● **ВЫБРАННЫЙ ОТРЫВОК**

Весной 1976 года дедушка почувствовал себя хуже. Сказалась вынужденная малоподвижность могучего тела кузнеца, у Федора Ивановича на фоне развившегося сахарного диабета началась гангрена второй здоровой ноги… Перед тем как лечь в больницу на сложную операцию, дед подарил нам с братом по книге. Книги в то время – значили очень многое. Они не теснились на полках. Они прочитывались залпом, и передавались друг другу как бесценное сокровище. Сергею досталась книга Алексея Толстого "Петр I". А мне – Каверинские "Два капитана". Наверное, благодаря этому подарку, рассказам дедушки о фронте, я выбрал своим жизненным кредо – военную романтику, закончив артиллерийское училище в Свердловске, где в курсантской газете состоялась моя первая стихотворная публикация…
Последними словами умирающего Чехова была сказанная по-немецки фраза: "Я умираю…". Оскар Уайльд перед смертью оглядел комнату и выдохнул иронично: "Или эти обои, или я…". Что произнес, умирая, мой неродной дед Федор Иванович Галинка мне потом рассказала бабушка, сидевшая у его больничной постели.
Операция не помогла. Беспомощным обрубком дедушку перенесли в палату, положили на кровать. Дед бредил. Метался в беспамятстве. Никого не узнавал. Бабушка пыталась его напоить чаем. Следила за капельницей. Меняла простыни. Перед тем как впасть в предсмертную кому, дед ненадолго пришел в себя, взглянул на бабушку, взял ее за руку: "А, это ты, торопунька…". Через несколько часов его не стало. Какие разные последние слова произнесли разные люди. Кузнецы, писатели, разделенные веками и странами. Но большая судьба, большое сердце, большое желание жить объединило их таких разных, таких любящих людей, как Антон Чехов, Оскар Уайльд и дедушка Галинка.

● **ЗАДАНИЕ A**
Назовите всех людей, чьи последние слова приводятся в отрывке о дедушке.
● **ЗАДАНИЕ B**
Пожалуйста, повторите дословно часть отрывка о дедушке, начиная со слов «Операция не помогла.» и заканчивая словами «и дедушка Галинка.».

● **ИСХОДНЫЕ ДАННЫЕ**
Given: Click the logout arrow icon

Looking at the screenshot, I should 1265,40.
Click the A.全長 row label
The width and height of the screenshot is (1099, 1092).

● **ПОЛНЫЙ ОТВЕТ A**
Антон Чехов, Оскар Уайльд, Федор Иванович Галинка.

● **ПОЛНЫЙ ОТВЕТ B**
Операция не помогла. Беспомощным обрубком дедушку перенесли в палату, положили на кровать. Дед бредил. Метался в беспамятстве. Никого не узнавал. Бабушка пыталась его напоить чаем. Следила за капельницей. Меняла простыни. Перед тем как впасть в предсмертную кому, дед ненадолго пришел в себя, взглянул на бабушку, взял ее за руку: "А, это ты, торопунька…". Через несколько часов его не стало. Какие разные последние слова произнесли разные люди. Кузнецы, писатели, разделенные веками и странами. Но большая судьба, большое сердце, большое желание жить объединило их таких разных, таких любящих людей, как Антон Чехов, Оскар Уайльд и дедушка Галинка.